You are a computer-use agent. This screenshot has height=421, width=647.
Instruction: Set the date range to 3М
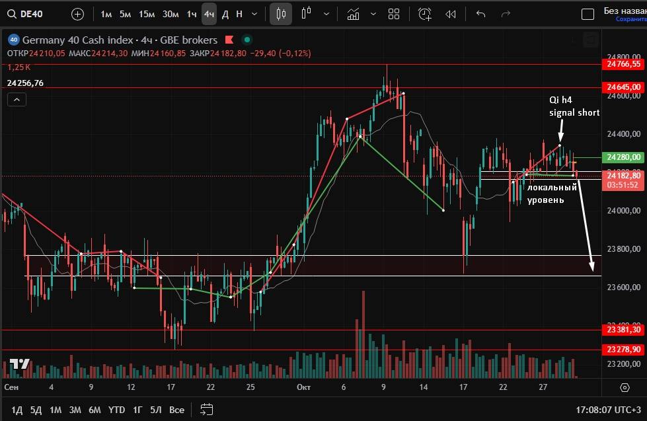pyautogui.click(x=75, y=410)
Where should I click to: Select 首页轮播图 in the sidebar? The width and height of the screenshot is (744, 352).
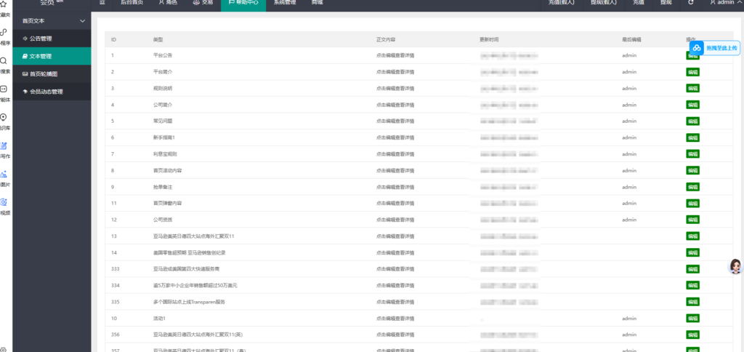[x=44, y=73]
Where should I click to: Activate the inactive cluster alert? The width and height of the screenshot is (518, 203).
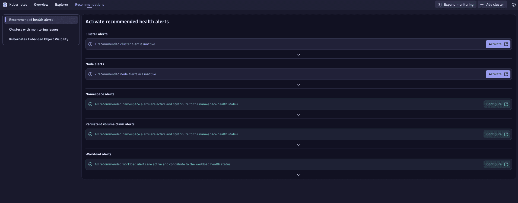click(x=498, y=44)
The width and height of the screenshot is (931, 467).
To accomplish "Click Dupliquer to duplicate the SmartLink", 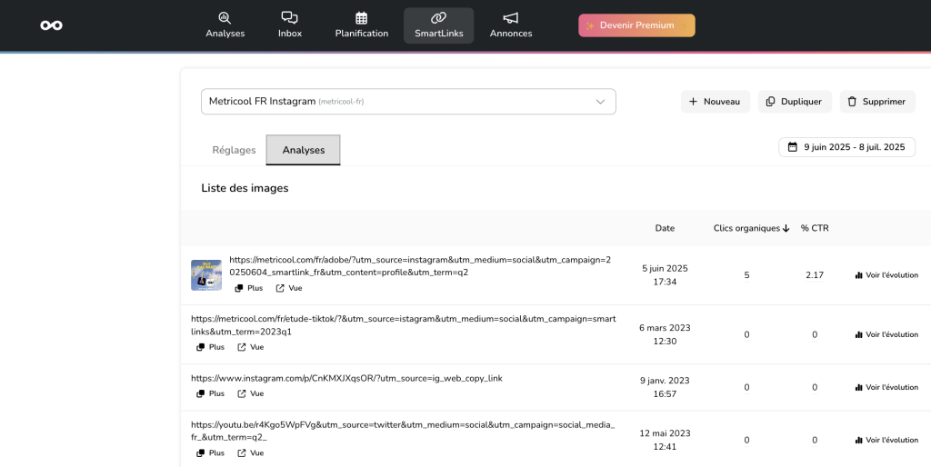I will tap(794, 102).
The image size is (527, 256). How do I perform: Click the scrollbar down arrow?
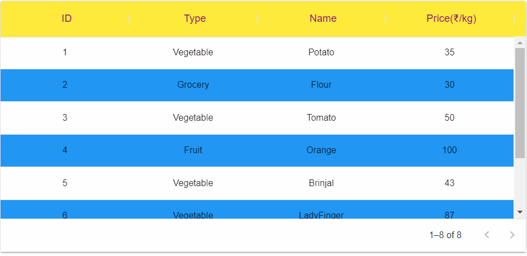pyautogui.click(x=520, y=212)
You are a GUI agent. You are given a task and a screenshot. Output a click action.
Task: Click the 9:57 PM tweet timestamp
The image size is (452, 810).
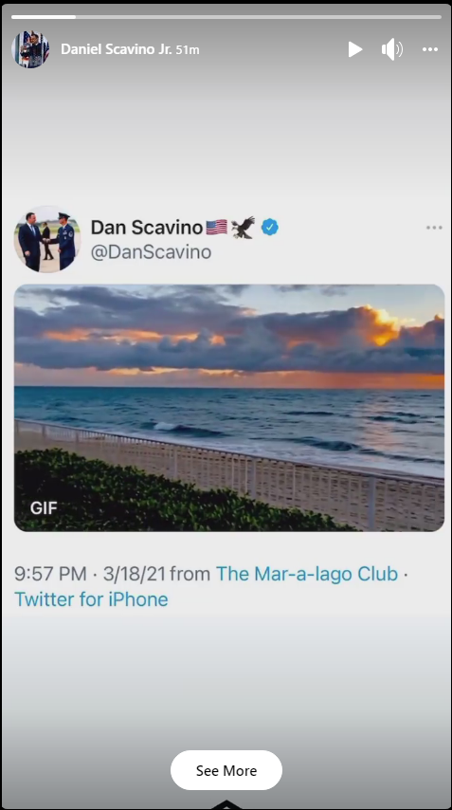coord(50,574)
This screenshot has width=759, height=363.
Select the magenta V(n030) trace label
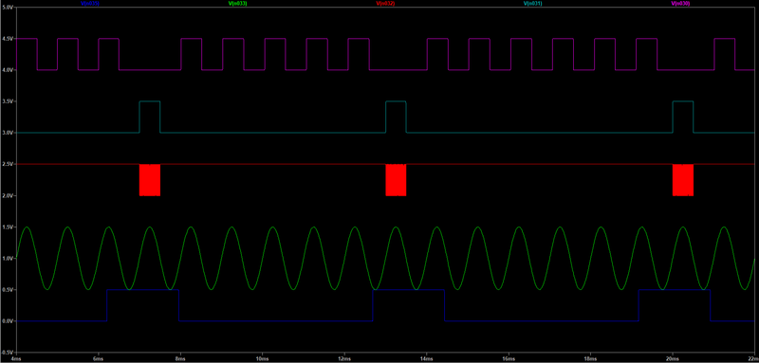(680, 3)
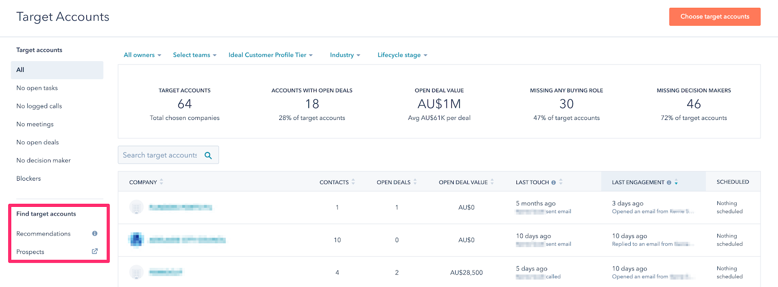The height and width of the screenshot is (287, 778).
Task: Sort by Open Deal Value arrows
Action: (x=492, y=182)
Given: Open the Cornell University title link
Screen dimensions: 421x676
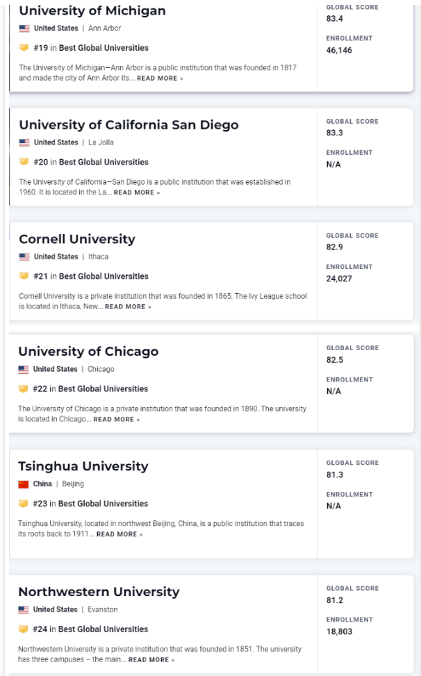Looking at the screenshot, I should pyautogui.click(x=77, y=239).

* * *

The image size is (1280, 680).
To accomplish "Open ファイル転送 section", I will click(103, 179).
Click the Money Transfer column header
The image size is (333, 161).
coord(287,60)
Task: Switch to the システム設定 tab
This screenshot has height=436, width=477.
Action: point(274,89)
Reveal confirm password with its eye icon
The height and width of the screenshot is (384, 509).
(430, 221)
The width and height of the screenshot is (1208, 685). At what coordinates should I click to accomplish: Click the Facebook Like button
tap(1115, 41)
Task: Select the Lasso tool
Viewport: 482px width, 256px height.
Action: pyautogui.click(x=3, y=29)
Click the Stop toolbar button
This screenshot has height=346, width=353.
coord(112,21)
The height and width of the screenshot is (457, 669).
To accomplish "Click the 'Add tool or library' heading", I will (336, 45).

* [DESCRIPTION OF THE TASK]:
Within the material above, copy exactly the lines from the line that holds "Task: Switch to the システム設定 tab" up to and including the line that holds "Task: Select the Lasso tool".

* [OUTPUT FOR THIS TASK]:
Task: Switch to the システム設定 tab
This screenshot has height=436, width=477.
Action: point(274,89)
Reveal confirm password with its eye icon
The height and width of the screenshot is (384, 509).
(430, 221)
The width and height of the screenshot is (1208, 685). At what coordinates should I click to accomplish: Click the Facebook Like button
tap(1115, 41)
Task: Select the Lasso tool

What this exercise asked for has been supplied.